I can't explain what an immense mental effort it was to go my first Open University tutorial last Saturday. It sounds ridiculous and probably is as I only had to walk into Bletchley and it was only for a couple of hours. The night before and on the Saturday morning I kept going through whether I would go or not, running all the possibilities of why I should or shouldn't. More than that, I was running through all my insecurities, all my feelings of doubt and loathing, making it all seem like a Herculean effort rather than the simple task of turning up for a few hours and getting something valuable in terms of learning. On reflection, I wonder why I do it to myself. Why do I put so many of these ridiculous barriers in my way and then view them as being completely insurmountable, when in actual fact there is nothing to fear in the first place?

I am keenly aware of when I am doing this and I know it makes no sense. I am alert to the signs of when I am not coping and I suppose I should stop myself and do something about it. Like the mantra of 'staying positive' the words come easily, doing the same comes much less so.

Where am I now? Well, I feel better than I did. I go through these phases from time to time, there is nothing new in it. This was just a particularly bad experience.

I am immensely frustrated and disappointed that I am still unemployed. Every deadline that I have set myself for getting a job has come and gone. I have only had one interview this year! Is it any wonder that I feel so pissed off? I wish I could say that I am 'keeping positive' but you already know from the above that is a lie. Not that I am completely negative; I have moments, maybe days when I feel that things are finally coming together. Then that feeling passes and I am back to where I am now, wondering if things will ever change.
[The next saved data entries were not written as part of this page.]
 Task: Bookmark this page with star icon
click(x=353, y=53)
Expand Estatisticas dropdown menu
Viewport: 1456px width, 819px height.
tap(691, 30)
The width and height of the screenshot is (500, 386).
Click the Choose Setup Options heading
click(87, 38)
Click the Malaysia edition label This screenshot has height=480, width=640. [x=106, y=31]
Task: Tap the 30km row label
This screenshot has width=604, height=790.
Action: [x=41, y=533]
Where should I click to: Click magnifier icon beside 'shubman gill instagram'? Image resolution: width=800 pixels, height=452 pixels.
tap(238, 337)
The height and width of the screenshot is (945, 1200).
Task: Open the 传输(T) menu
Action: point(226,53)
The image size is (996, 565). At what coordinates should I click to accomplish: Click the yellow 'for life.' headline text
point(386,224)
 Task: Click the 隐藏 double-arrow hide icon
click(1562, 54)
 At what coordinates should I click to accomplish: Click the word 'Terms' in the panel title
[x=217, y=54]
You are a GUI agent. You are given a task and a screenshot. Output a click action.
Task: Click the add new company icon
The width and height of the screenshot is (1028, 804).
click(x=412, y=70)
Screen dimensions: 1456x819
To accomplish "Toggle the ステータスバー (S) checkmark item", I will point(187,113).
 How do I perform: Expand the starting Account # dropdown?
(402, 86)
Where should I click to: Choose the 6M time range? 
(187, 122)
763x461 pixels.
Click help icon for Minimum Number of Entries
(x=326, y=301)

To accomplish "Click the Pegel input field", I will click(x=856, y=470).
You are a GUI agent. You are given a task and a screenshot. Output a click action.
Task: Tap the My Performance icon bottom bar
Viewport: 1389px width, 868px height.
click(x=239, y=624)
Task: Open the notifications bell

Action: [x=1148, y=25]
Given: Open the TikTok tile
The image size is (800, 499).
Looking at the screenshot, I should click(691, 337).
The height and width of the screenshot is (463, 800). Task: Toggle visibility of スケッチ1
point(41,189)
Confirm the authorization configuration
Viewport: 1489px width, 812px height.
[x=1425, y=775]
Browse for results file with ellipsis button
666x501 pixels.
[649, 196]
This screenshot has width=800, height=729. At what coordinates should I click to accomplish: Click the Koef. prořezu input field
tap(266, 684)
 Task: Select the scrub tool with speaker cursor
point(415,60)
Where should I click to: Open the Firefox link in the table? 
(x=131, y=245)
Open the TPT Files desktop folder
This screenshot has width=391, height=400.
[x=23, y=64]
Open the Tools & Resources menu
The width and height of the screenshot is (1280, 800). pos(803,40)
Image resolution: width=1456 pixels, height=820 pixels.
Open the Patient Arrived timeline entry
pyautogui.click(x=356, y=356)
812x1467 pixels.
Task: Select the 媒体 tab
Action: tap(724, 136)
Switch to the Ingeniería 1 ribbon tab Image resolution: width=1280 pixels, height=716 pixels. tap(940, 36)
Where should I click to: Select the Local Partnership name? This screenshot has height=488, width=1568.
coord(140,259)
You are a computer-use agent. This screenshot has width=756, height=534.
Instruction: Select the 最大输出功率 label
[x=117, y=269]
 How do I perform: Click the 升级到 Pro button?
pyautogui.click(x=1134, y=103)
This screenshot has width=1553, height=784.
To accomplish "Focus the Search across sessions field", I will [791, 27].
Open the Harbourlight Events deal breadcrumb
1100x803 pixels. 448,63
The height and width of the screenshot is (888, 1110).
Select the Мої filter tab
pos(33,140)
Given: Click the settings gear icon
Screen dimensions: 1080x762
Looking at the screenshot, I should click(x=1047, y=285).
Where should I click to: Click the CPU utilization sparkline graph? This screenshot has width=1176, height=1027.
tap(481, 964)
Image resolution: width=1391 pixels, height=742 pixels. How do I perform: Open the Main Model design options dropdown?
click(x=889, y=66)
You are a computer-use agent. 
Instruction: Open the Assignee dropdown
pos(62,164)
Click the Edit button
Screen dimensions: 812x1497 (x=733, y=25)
I keep thinking to myself, this wasn't how it was supposed to be. Not that I ever had any grand plan for life although it certainly didn't involve being 32 and unemployed with nothing important achieved.

I keep looking for work although more often than not it feels like I am just going through the motions. All the agencies I have registered with seem unfeasibly positive at first and all have great jobs that will suit me just fine and then the reality strikes and they fail to deliver anything at all. Or they seem incapable of understanding my skills and experience and matching me to jobs that would suit my background, instead offering jobs in sales, which I have no experience of and is always required for these type of roles. I trawl the Internet job sites and the local papers, occassionally a job will appeal that matches my skills and experience but then it is either a case of the salary is too low or it is in some far distant place that would be difficult, if not impossible to get too.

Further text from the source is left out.